- ARTIGO:
▼

Após o diagnóstico, então as ações mais concretas (sensibilização de fato – que é contínua, oficinas e treinamentos, divulgação e comprometimento no cumprimento de políticas que permitam a equidade de gênero, entre outras) possam ser implementadas.
MM360: Para aquelas empresas que ainda não começaram a se atentar pra esse assunto, o que pode conscientizá-las? Como despertá-las?
Regina: Eu vejo como muito importante a ação de grandes modelos, empresas que já estão atuando internamente. Essas empresas podem divulgar o que fazem, os resultados, como acompanham suas ações. A ONU Mulheres é uma grande parceira para empresas que desejam se aprofundar nestas questões. Com os Princípios de Empoderamento das Mulheres (os chamados “WEPs”), as empresas podem traçar um plano para entender melhor sua própria situação com relação à equidade de gênero e possíveis alternativas para correção de distorções não providenciais do sistema.
Os movimentos, em especial o Movimento Mulher 360, têm um grande potencial mobilizador ao tornar pública e visível a questão da liderança feminina. A participação em grupos e movimentos como este faz com que as empresas tenham acesso às boas práticas do mercado e tenham sucesso mais rápido na questão da equidade entre os gêneros dentro de seu próprio sistema.
MM360: De que forma os colaboradores podem conscientizar seus líderes? E como os líderes podem conscientizar os colaboradores para que mais mulheres ocupem cargos de liderança?
Regina: Eu acredito que a forma mais natural de acontecer é da liderança conscientizar seus colaboradores. Se a liderança estiver convencida de que é necessário um trabalho de sensibilização com relação à temática de equidade de gênero na empresa, a própria liderança tem o poder de conduzir discussões, programas, políticas que possam reverter essa situação.
Já quando a percepção é somente dos colaboradores, mas não eles não têm o apoio da liderança para discutir ou propor mudanças que beneficiem a equidade, é bem mais difícil. Uma possibilidade é acesso a um líder mais aberto e que permita uma conversa ampliada a respeito das evidências que se encontram na empresa e possível alternativas para a mesma. Mesmo assim, é um caminho muito mais difícil de ser trilhado.
MM360: De forma geral, as empresas estão mais conscientes?
Regina: Se pensarmos no mundo como um todo, temos muitos avanços das empresas com relação ao tema equidade na liderança. Ao olharmos especificamente para o Brasil, se compararmos com 20 anos atrás, sim, elas estão. Entretanto, se olharmos os últimos 5 ou 10 anos, o tema “gênero e liderança” entrou na pauta, mas as discussões e resultados efetivos ainda estão em um patamar abaixo do que seria esperado.

▲

- ENTRADAS FORNECIDAS:
▼

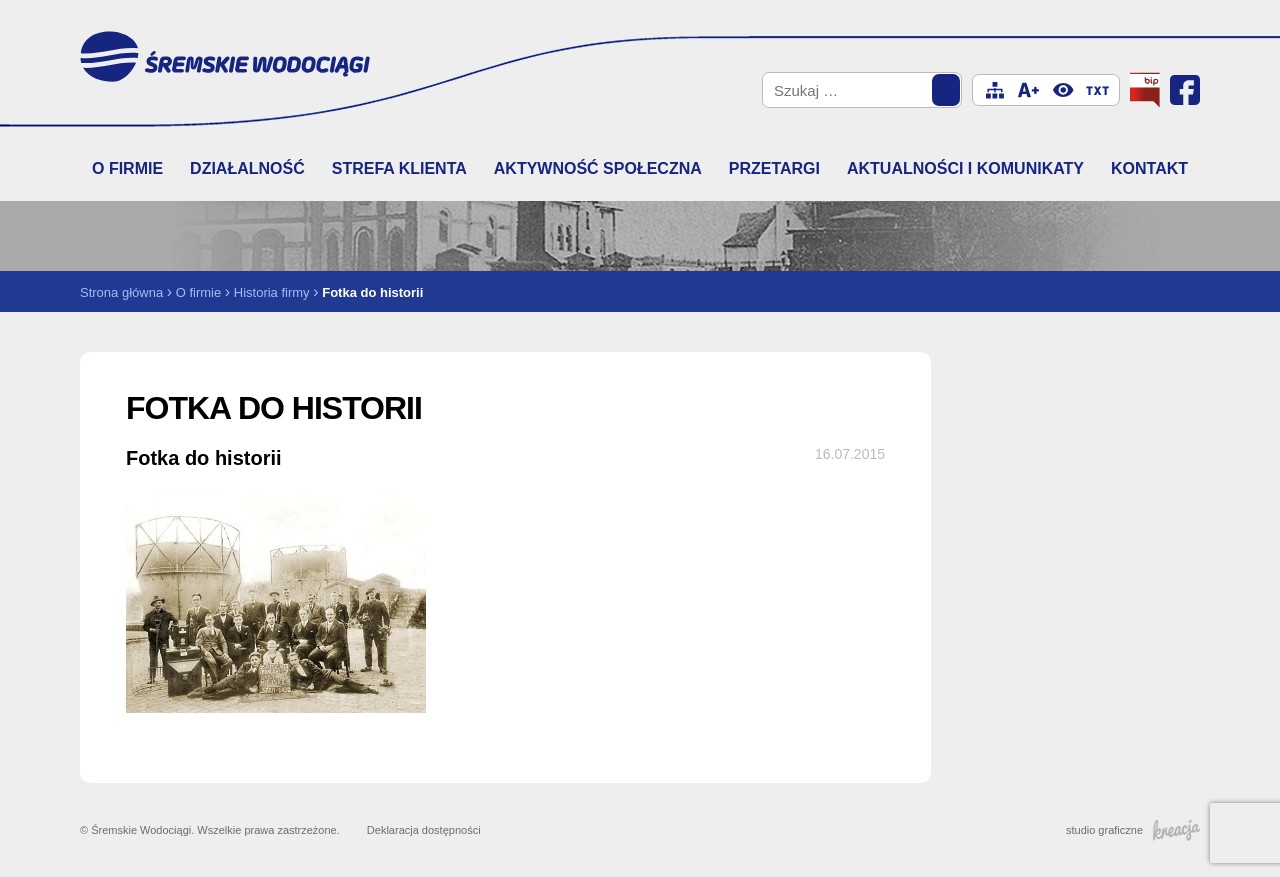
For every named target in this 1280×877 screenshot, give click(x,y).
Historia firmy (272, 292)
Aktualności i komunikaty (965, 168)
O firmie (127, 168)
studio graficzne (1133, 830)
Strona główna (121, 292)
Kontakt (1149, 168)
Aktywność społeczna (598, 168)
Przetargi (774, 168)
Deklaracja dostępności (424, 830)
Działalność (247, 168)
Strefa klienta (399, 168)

▲

- INSTRUÇÕES:
1. Reproduza sem nenhuma alteração o trecho da entrevista sobre equidade de gênero que vai de "Após o diagnóstico, então" até "conscientizá-las? Como despertá-las?", incluindo essas palavras.
2. Retome a entrevista sobre equidade de gênero na liderança, começando logo depois da última frase dela.

- RESPOSTAS ESPERADAS:
1.
Após o diagnóstico, então as ações mais concretas (sensibilização de fato – que é contínua, oficinas e treinamentos, divulgação e comprometimento no cumprimento de políticas que permitam a equidade de gênero, entre outras) possam ser implementadas.
MM360: Para aquelas empresas que ainda não começaram a se atentar pra esse assunto, o que pode conscientizá-las? Como despertá-las?

2.
Um exemplo disso é o uso abusivo da justificativa de licença-maternidade para pagar menos ou promover menos as mulheres. A licença-maternidade – e a paternidade – são parte do investimento social na próxima geração e não um ônus sem consequências benéficas para os negócios.
Na mesma linha, ainda vemos discussões sobre a questão de liderança que afirmam de forma simplista que as mulheres não querem assumir cargos na liderança. Já seria tempo de termos aprofundado essa questão: será que as mulheres realmente não querem estes cargos ou o esforço que é demandado delas é maior do que o esforço demandado para os homens para chegar no mesmo lugar? Se for este segundo, precisamos entender os mecanismos que estão dificultando a ascensão feminina e desarmá-los.
MM360: Algum outro país que você considere exemplo quando o assunto é promoção da liderança feminina nas empresas? Por qual motivo?
Regina: Os países nórdicos continuam sendo os exemplos, embora nem mesmo lá exista a completa igualdade de oportunidades para homens e mulheres. Muitos dos avanços que vemos nesses países têm relação com uma cultura que promove uma maior igualdade entre os sexos desde cedo. Crianças são tratadas de forma mais equânime – independentemente de seu sexo – e isso faz com que cresçam em um ambiente que não potencialize as diferenças físicas nem a identificação com um “sexo frágil” ou “sexo forte”.
MM360: Há algo que a sociedade possa fazer para contribuir para que tenhamos mais mulheres em cargos de liderança nas empresas?
Regina: A sociedade é o conjunto das pessoas. Se individualmente não acreditarmos no potencial das mulheres e na necessidade de políticas que corrijam as distorções geradas por uma cultura patriarcal ao longo de séculos, dificilmente teremos a liderança das empresas com participação mais igualitária entre homens e mulheres. Então, uma das formas que podemos conquistar a equidade entre os sexos é por meio da educação desde muito jovens, incentivando meninas a assumirem seu lado mais quantitativo, mas analítico e até mais assertivo. Ao mesmo tempo, permitir que os meninos desenvolvam sua sensibilidade e se sintam parte de uma família e grupo onde todos são responsáveis pelo cuidado.
MM360: Uma matéria recente, do The New York Times, citou que a desigualdade salarial começa a “aparecer entre o final da faixa dos 20 e a metade da faixa dos 30 anos, segundo dois novos estudos. Ou, em outras palavras, quando muitas mulheres têm filhos. Mulheres que não são casadas e não têm filhos continuam recebendo salários parecidos com os homens”. De que forma as empresas podem lidar com esse desafio?
Regina: Do meu ponto de vista, esses resultados apontam para a falta de diversidade mesmo quando você inclui as mulheres na liderança. Por que somente as mulheres sem filhos têm maior similaridade salarial com os homens? Será que elas assumiram um perfil mais “masculino” para conseguir crescer nas empresas? E, se assim for, o impacto da diversidade de gênero não está potencializado, pois temos mulheres se comportando como homens, o que não traduz em diferenças construtivas.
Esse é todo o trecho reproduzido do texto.